=== LISTED RECORDS ===

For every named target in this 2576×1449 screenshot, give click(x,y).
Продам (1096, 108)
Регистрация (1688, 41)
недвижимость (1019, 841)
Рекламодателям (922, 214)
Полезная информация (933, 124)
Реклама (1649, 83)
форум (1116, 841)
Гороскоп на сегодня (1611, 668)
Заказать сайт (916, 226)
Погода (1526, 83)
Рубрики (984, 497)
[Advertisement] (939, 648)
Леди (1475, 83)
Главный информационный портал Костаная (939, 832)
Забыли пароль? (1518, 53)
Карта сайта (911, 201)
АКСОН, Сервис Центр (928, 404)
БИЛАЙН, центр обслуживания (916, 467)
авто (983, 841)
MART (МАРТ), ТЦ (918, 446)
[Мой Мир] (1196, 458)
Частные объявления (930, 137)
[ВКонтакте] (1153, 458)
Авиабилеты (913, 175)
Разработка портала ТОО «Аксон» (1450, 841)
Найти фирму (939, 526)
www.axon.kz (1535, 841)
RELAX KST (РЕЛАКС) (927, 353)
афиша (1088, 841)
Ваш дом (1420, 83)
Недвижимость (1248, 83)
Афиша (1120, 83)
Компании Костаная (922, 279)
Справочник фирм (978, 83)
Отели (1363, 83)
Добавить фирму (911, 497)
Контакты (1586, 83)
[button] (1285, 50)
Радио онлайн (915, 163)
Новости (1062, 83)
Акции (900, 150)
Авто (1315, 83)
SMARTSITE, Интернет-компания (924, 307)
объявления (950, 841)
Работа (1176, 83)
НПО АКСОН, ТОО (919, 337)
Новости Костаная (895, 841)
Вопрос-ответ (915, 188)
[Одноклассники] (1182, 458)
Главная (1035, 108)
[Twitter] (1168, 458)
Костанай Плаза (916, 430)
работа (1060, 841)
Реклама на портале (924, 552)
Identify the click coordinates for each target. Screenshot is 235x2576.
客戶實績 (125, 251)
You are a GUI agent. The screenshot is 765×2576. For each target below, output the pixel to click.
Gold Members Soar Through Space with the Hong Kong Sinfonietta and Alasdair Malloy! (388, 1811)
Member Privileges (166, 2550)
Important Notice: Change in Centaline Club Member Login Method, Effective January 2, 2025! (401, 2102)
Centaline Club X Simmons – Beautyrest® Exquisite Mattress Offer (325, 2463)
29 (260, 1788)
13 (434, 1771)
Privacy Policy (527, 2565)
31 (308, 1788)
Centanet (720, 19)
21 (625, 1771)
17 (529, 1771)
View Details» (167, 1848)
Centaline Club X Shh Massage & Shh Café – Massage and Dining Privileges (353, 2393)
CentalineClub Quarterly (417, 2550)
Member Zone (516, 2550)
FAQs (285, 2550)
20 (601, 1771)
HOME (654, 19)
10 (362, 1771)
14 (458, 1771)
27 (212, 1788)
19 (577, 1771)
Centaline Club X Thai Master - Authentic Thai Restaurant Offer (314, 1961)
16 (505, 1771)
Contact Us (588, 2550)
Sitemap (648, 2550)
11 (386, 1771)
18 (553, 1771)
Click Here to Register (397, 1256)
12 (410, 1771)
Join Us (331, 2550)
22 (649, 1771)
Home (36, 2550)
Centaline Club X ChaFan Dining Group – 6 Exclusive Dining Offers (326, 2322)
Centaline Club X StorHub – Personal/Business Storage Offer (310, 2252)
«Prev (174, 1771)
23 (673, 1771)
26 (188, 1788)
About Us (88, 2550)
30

===

## DIRECTIONS FOR THIS TASK
With nothing added or left out, print the data again.

## SOLUTION
For every named target in this 2576×1449 screenshot, give click(x,y).
Продам (1096, 108)
Регистрация (1688, 41)
недвижимость (1019, 841)
Рекламодателям (922, 214)
Полезная информация (933, 124)
Реклама (1649, 83)
форум (1116, 841)
Гороскоп на сегодня (1611, 668)
Заказать сайт (916, 226)
Погода (1526, 83)
Рубрики (984, 497)
[Advertisement] (939, 648)
Леди (1475, 83)
Главный информационный портал Костаная (939, 832)
Забыли пароль? (1518, 53)
Карта сайта (911, 201)
АКСОН, Сервис Центр (928, 404)
БИЛАЙН, центр обслуживания (916, 467)
авто (983, 841)
MART (МАРТ), ТЦ (918, 446)
[Мой Мир] (1196, 458)
Частные объявления (930, 137)
[ВКонтакте] (1153, 458)
Авиабилеты (913, 175)
Разработка портала ТОО «Аксон» (1450, 841)
Найти фирму (939, 526)
www.axon.kz (1535, 841)
RELAX KST (РЕЛАКС) (927, 353)
афиша (1088, 841)
Ваш дом (1420, 83)
Недвижимость (1248, 83)
Афиша (1120, 83)
Компании Костаная (922, 279)
Справочник фирм (978, 83)
Отели (1363, 83)
Добавить фирму (911, 497)
Контакты (1586, 83)
[button] (1285, 50)
Радио онлайн (915, 163)
Новости (1062, 83)
Акции (900, 150)
Авто (1315, 83)
SMARTSITE, Интернет-компания (924, 307)
объявления (950, 841)
Работа (1176, 83)
НПО АКСОН, ТОО (919, 337)
Новости Костаная (895, 841)
Вопрос-ответ (915, 188)
[Одноклассники] (1182, 458)
Главная (1035, 108)
[Twitter] (1168, 458)
Костанай Плаза (916, 430)
работа (1060, 841)
Реклама на портале (924, 552)
Identify the click coordinates for each target. Screenshot is 235x2576.
客戶實績 (125, 251)
You are a GUI agent. The screenshot is 765×2576. For each target below, output the pixel to click.
Gold Members Soar Through Space with the Hong Kong Sinfonietta and Alasdair Malloy! (388, 1811)
Member Privileges (166, 2550)
Important Notice: Change in Centaline Club Member Login Method, Effective January 2, 2025! (401, 2102)
Centaline Club X Simmons – Beautyrest® Exquisite Mattress Offer (325, 2463)
29 (260, 1788)
13 (434, 1771)
Privacy Policy (527, 2565)
31 (308, 1788)
Centanet (720, 19)
21 (625, 1771)
17 (529, 1771)
View Details» (167, 1848)
Centaline Club X Shh Massage & Shh Café – Massage and Dining Privileges (353, 2393)
CentalineClub Quarterly (417, 2550)
Member Zone (516, 2550)
FAQs (285, 2550)
20 (601, 1771)
HOME (654, 19)
10 (362, 1771)
14 (458, 1771)
27 (212, 1788)
19 (577, 1771)
Centaline Club X Thai Master - Authentic Thai Restaurant Offer (314, 1961)
16 (505, 1771)
Contact Us (588, 2550)
Sitemap (648, 2550)
11 (386, 1771)
18 (553, 1771)
Click Here to Register (397, 1256)
12 (410, 1771)
Join Us (331, 2550)
22 (649, 1771)
Home (36, 2550)
Centaline Club X ChaFan Dining Group – 6 Exclusive Dining Offers (326, 2322)
Centaline Club X StorHub – Personal/Business Storage Offer (310, 2252)
«Prev (174, 1771)
23 (673, 1771)
26 (188, 1788)
About Us (88, 2550)
30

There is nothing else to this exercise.